When you leave, you have not left, because I love you love. And I love, you love.

Love,
Me

What was ruckus ain’t ruckus ain’t skipping no more.

In Life, Love, Music on April 26, 2012 at 6:06 pm

The CD skips.  It’s been playing for almost three years now, so it’s bound to have some nicks and grooves. But in the car on the scenic route, today, it forgets.  We’re “nearly four” again on “Dominic St. in the afternoon.” Who’d know we once pushed so hard and trod so slow just to eke out another second of sound?  This sailing’s easy.

Today I’m not skipping.  Even though I’m thinking about him – my mind licking nicked and neural pathways that have recently caused the pain –  it’s like I’m bumper bowling in my brain, and no matter how the heavy floor-breaker rattles and whoops cerebral spaces, it’s cushy, even comfortable to host. Come on in, the water’s fine!

What was ruckus ain’t ruckus ain’t skipping no more.

One Gal Band

In Music on April 10, 2012 at 4:43 pm

So. I am jamming out, at night, at 10:36 at night to James Taylor on my laptop, on my flute. I am watching One Man Band, and there’s the Man, in show, Steamrolling Blues. And he can only hear the piano and the crowd sway, but I’m here, too, figuring on my tweed couch we’ve gone to G which begs a few flats from B minor and oh my God, I’m actually swaying as the half moon on my door lets in the no sun on a Monday night.

Just thought I’d mention that this is what I do with myself these days – I don’t date! I try not to hate! And I make the flute sound great! Tee hee.

New Orleans is Making Love to Itself and Everyone’s Invited.

In Music, Travel on March 20, 2012 at 7:50 pm

In New Orleans last week.  For Emily, who was found creeping in an orange car round a sweating stretch of airport under palms.

We took off!  My Tulane-master’s friend and I.  We ate hummus.  We waited for streetcars on neutral ground. We trod the street where every shop’s flung wide and bodies crowd amicably round long tables of tacos, bread pudding, and beignets (this is every street).

The grocery-story gave me tequila! When we stopped for squash and cheese.  The lady with the samples gave me the cup of afternoon liquor like no big thing.

I lost litres on sweating dance floors, to 80s tunes and saxophones and old men on guitar.  I drank a few litres, too, but lost those by the river, under the sun, swinging plastic-bag records hand to hand.

I’m trying to think about this…New Orleans.  I’m trying, but how does one fit unbridled breathing into words?  A few:

 fairy-lights, parades, dread-heads, poor, mosquitoes, swamp, Sun, porch fans, antique stores, gelato, and the MUSIC and the COLOR, oh boy, the COLOR, oh boy the MUSIC.
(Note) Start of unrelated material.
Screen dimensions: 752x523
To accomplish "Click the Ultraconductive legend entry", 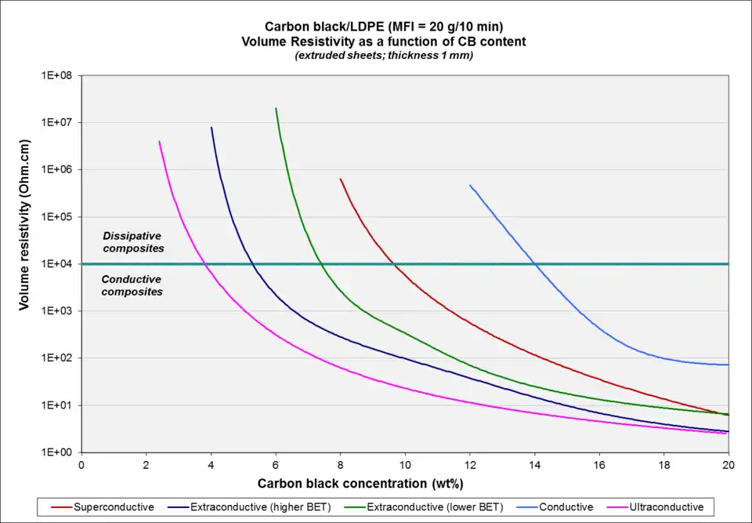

To paraphrase New Orleans, here’s how the shutters close and how the bar-floors sway, as street after street, audiences stumble in and out of draping swamp-stomp jazz, understanding they’ve been made to recycle it into dance.

Sonnet

In Music, Poetry on February 22, 2012 at 11:16 am

Harpo from Horse Feathers (1932), “Everyone Says I Love You”
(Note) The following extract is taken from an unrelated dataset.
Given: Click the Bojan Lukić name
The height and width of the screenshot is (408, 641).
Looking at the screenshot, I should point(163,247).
Harpo quickly takes a seat between the spent guffaws
And brushes solemn majesty on forty-seven strings
His mouth is still as usual, but his hands sing.
What could be more water-true than everything this was?
 
In dashing turn and rivet rise I pause
To play my heart, whose winter wore a sting,
Whose tuning matched a well-thrown Groucho zing,
A madcap game of dash and broken laws.
 
It’s time There called my balconies to sound
And sat beside the trees of shading pine
Too long have I been neither Here nor thine,
A spinning top flung outward, up, and down.
Sit patient, now: strum pause and present rhyme – 
In music lost is found an interlude for he who plays the clown.